▶ WHAT THE TASK REQUIRES
Once the images are set aside, write out the rest of the records exactly.

+ + + + +

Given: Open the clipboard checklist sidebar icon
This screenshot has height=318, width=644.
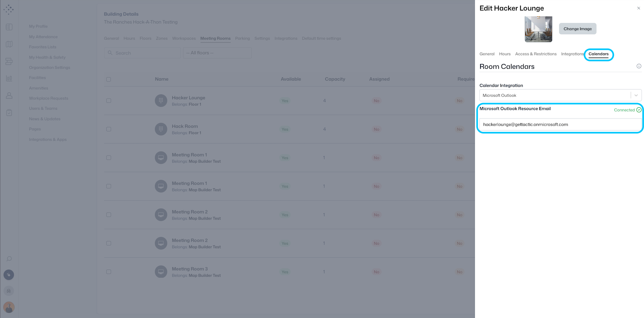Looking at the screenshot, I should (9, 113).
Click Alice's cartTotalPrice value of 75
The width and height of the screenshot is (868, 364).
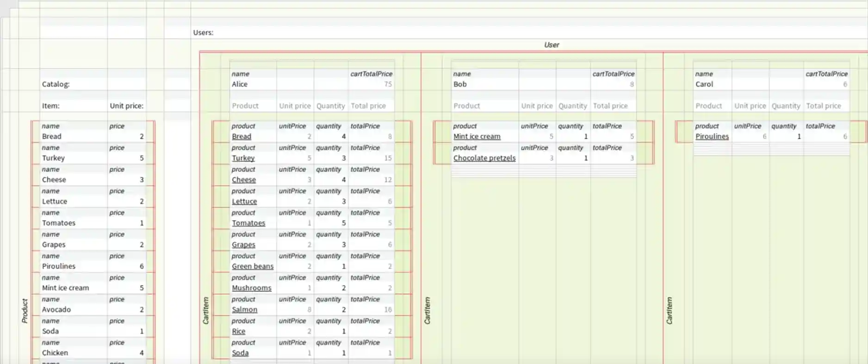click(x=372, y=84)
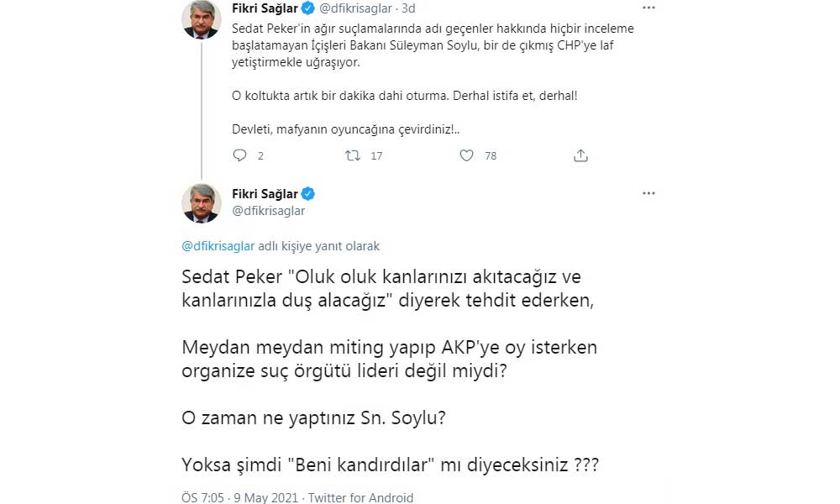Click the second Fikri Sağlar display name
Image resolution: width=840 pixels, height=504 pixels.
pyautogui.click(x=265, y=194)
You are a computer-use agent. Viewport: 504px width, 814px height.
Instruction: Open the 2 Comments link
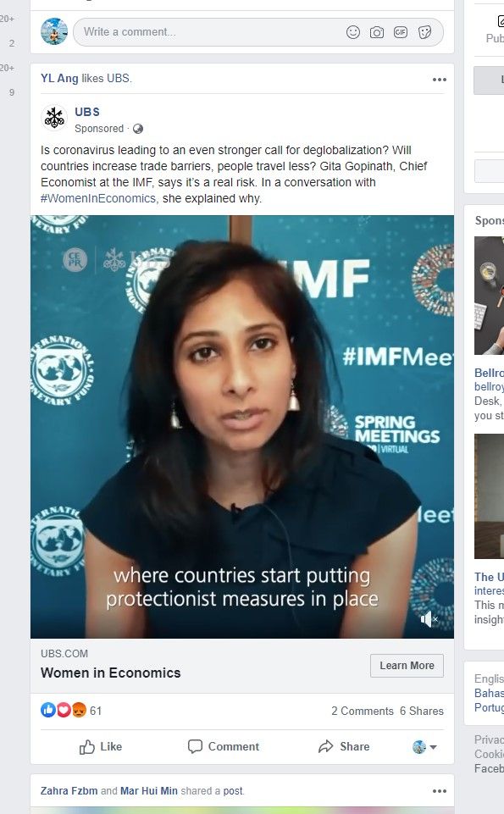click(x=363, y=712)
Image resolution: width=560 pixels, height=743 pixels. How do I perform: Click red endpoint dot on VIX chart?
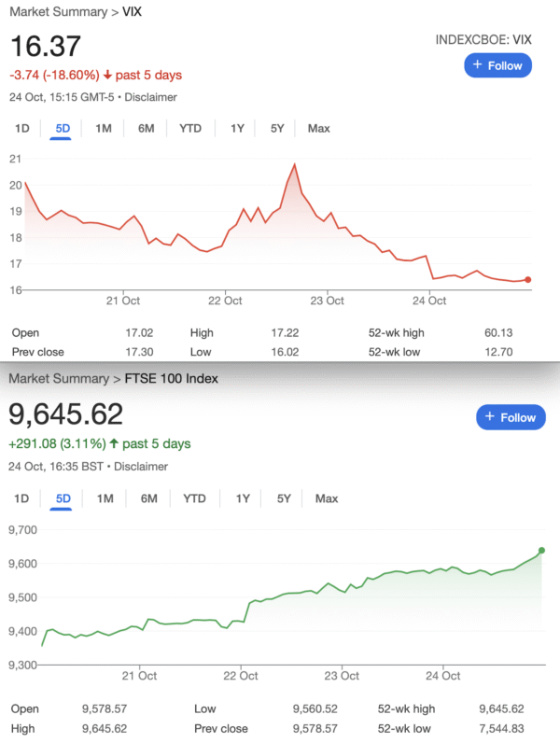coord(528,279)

+ + + + +

▶ REPLY
Given: Open the clipboard checklist sidebar icon
This screenshot has height=318, width=644.
Looking at the screenshot, I should (9, 113).
Click Alice's cartTotalPrice value of 75
The width and height of the screenshot is (868, 364).
click(x=372, y=84)
Click the second Fikri Sağlar display name
Image resolution: width=840 pixels, height=504 pixels.
pyautogui.click(x=265, y=194)
You are a computer-use agent. Viewport: 504px width, 814px height.
Instruction: Open the 2 Comments link
click(x=363, y=712)
Image resolution: width=560 pixels, height=743 pixels. How do I perform: Click red endpoint dot on VIX chart?
coord(528,279)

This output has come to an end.